La France estime qu'un financement public accordé dans le cadre d'une relation in-house avec l'opérateur de SIEG n'est pas une aide d'État. Cette relation, de par son caractère interne, est réputée ne pas affecter la concurrence.
La France accueille favorablement le principe d'un règlement de minimis spécifique aux SIEG, qui permet de clarifier la part des financements ne comportant pas d'impact sur le commerce intracommunautaire et ne relevant donc pas du champ des aides d'État. Toutefois, la faiblesse du montant proposé ainsi que les critères cumulatifs envisagés (taille de la commune et chiffre d'affaires de l'entreprise) affaiblissent sa portée ; en pratique, les conditions de minimis ne seraient presque jamais remplies, compte tenu de la taille habituelle des SIEG.
La France est défavorable aux intentions de la direction générale de la concurrence de la Commission européenne d'abaisser le seuil général de notification de 30 à 15 millions d'euros ainsi que le seuil de notification des aéroports de 1 million à 200 000 passagers annuels. Aucun motif n'a été présenté pour justifier un tel abaissement, qui traduit en fait la volonté de la Commission de contrôler davantage l'octroi de compensations publiques aux opérateurs de SIEG. Augmenter le nombre de cas soumis à obligation de notification accroît les contraintes et les dépenses de procédure des administrations publiques.

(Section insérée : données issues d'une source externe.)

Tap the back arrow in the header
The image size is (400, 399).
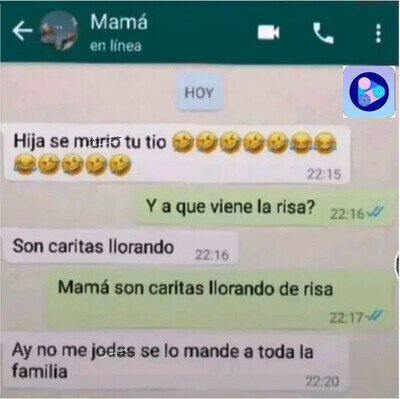tap(22, 31)
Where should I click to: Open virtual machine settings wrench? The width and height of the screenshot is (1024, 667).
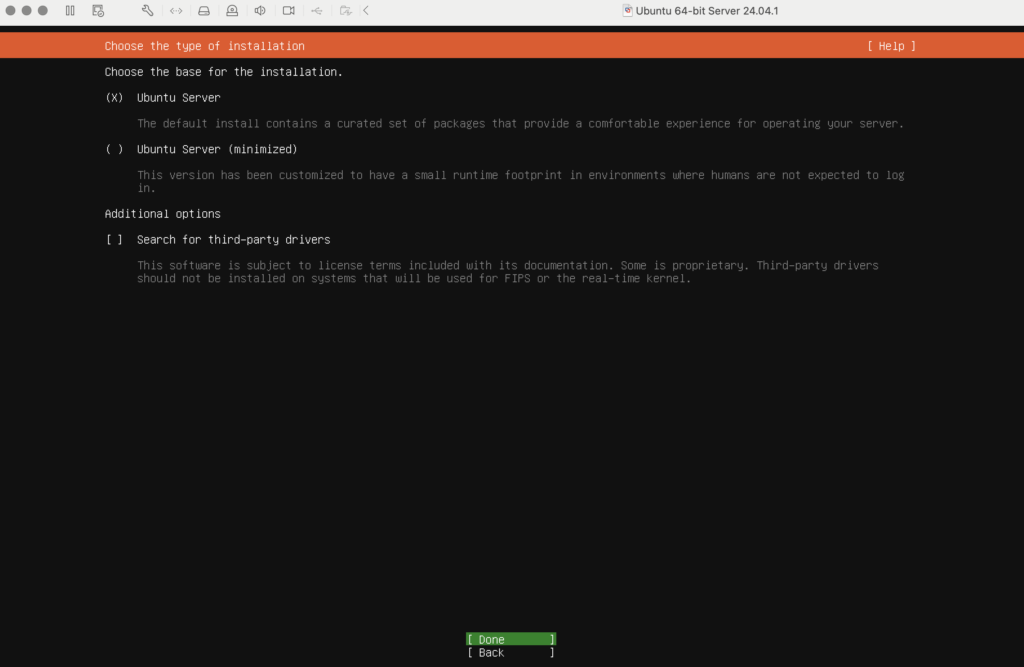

En revanche, la France se félicite de la prise en compte par la Commission de la nature spécifique des services sociaux, mais souhaite également que les services culturels bénéficient d'un traitement analogue.
Dans leur état actuel, les projets de la Commission qui composent le « nouveau paquet SIEG » vont au-delà du mandat qui est accordé à cette dernière. En demandant à la Commission européenne de proposer un règlement sur la base de l'article 14, il s'agit de rappeler celle-ci au respect de la compétence des États membres dans le domaine des SIEG, et d'infléchir ses projets de texte en conséquence.
J'ajouterai que, dans sa proposition de résolution sur le « nouveau paquet SIEG » du 24 octobre dernier, la Commission des affaires économiques et monétaires du Parlement européen partage cette analyse. En effet, elle fait remarquer, d'une part, que les instruments juridiques actuels, c'est-à-dire le « paquet Monti-Kroes », manquent de clarté et de proportionnalité, et, d'autre part, que les textes proposés par la Commission européenne, composant le futur « nouveau paquet » SIEG, n'améliorent pas suffisamment le cadre juridique applicable. Ainsi, les eurodéputés sont-ils « préoccupés de l'intention de la Commission de rajouter des exigences supplémentaires afin de veiller à ce que le développement des échanges ne soit pas altéré dans une mesure contraire à l'intérêt de l'Union, et estiment que ces exigences supplémentaires entraîneraient une incertitude juridique ». Ils ajoutent : « Étant donné que l'article 14 du traité FUE a créé une nouvelle base juridique pour un cadre juridique horizontal, afin d'établir les principes et les conditions, notamment économiques et financières, des services publics, il peut être pourvu sur cette base à la sécurité juridique et à la clarté nécessaires. C'est pourquoi la Commission devrait absolument présenter un tel cadre horizontal avant la fin de l'année 2011. Il convient ce faisant de tenir compte du fait que la réforme des règles de l'UE en matière d'aides d'État applicables aux services d'intérêt économique général ne représente qu'une partie de ce cadre d'une nécessité urgente ».
Pour les raisons que je viens de vous présenter, mes chers collègues, je considère donc qu'il est important que la Commission des affaires économiques soutienne la position de la Commission des affaires européennes en se prononçant en faveur de cette proposition de résolution.